### Activity:
Give the data below again exactly as written, but without the pictures.

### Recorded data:

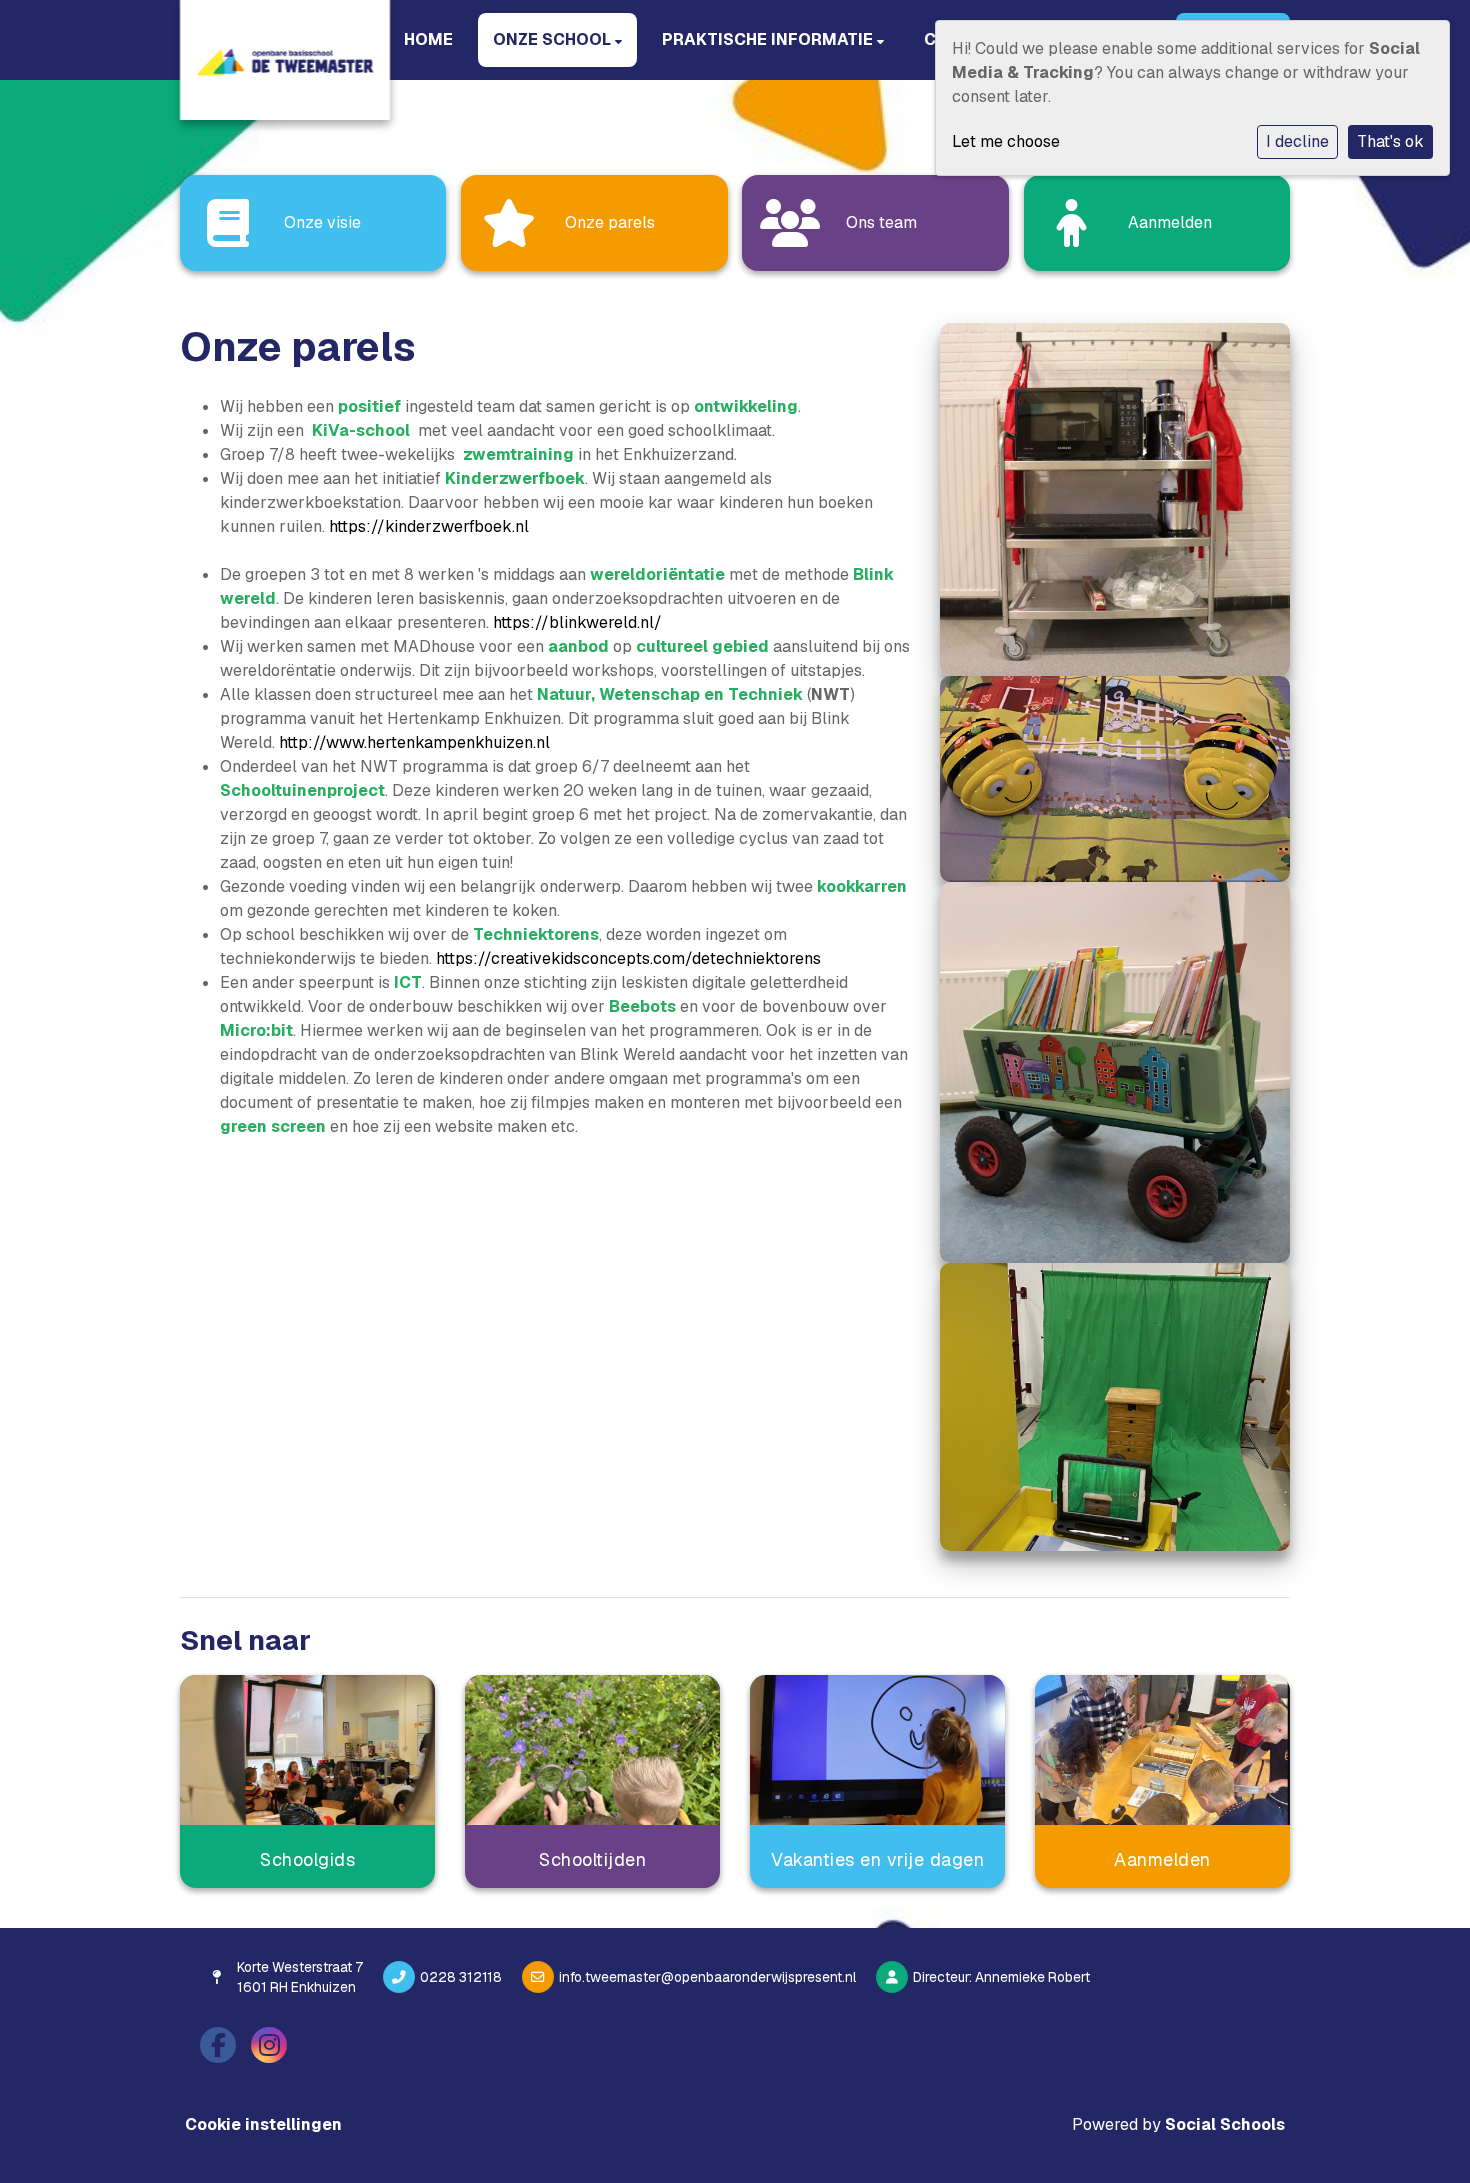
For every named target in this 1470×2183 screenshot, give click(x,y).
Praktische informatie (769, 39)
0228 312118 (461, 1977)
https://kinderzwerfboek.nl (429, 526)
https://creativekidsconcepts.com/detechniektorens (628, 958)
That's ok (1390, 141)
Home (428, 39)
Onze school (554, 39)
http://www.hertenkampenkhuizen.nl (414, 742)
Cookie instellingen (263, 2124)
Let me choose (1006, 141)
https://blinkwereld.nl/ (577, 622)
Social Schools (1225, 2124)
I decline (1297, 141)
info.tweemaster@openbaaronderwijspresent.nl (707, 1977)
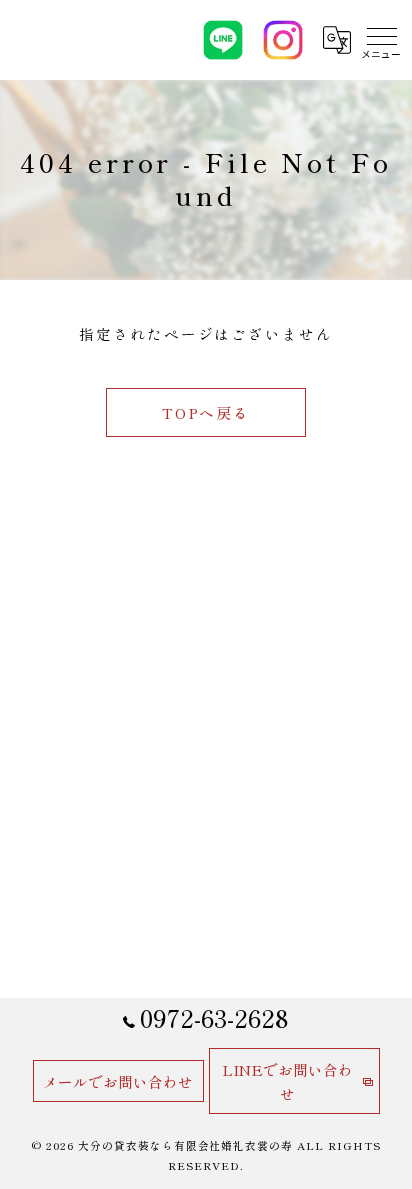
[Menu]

### Response area:
For every named target in this 1470×2183 screenshot, give click(x,y).
Praktische informatie (769, 39)
0228 312118 (461, 1977)
https://kinderzwerfboek.nl (429, 526)
https://creativekidsconcepts.com/detechniektorens (628, 958)
That's ok (1390, 141)
Home (428, 39)
Onze school (554, 39)
http://www.hertenkampenkhuizen.nl (414, 742)
Cookie instellingen (263, 2124)
Let me choose (1006, 141)
https://blinkwereld.nl/ (577, 622)
Social Schools (1225, 2124)
I decline (1297, 141)
info.tweemaster@openbaaronderwijspresent.nl (707, 1977)
[Menu]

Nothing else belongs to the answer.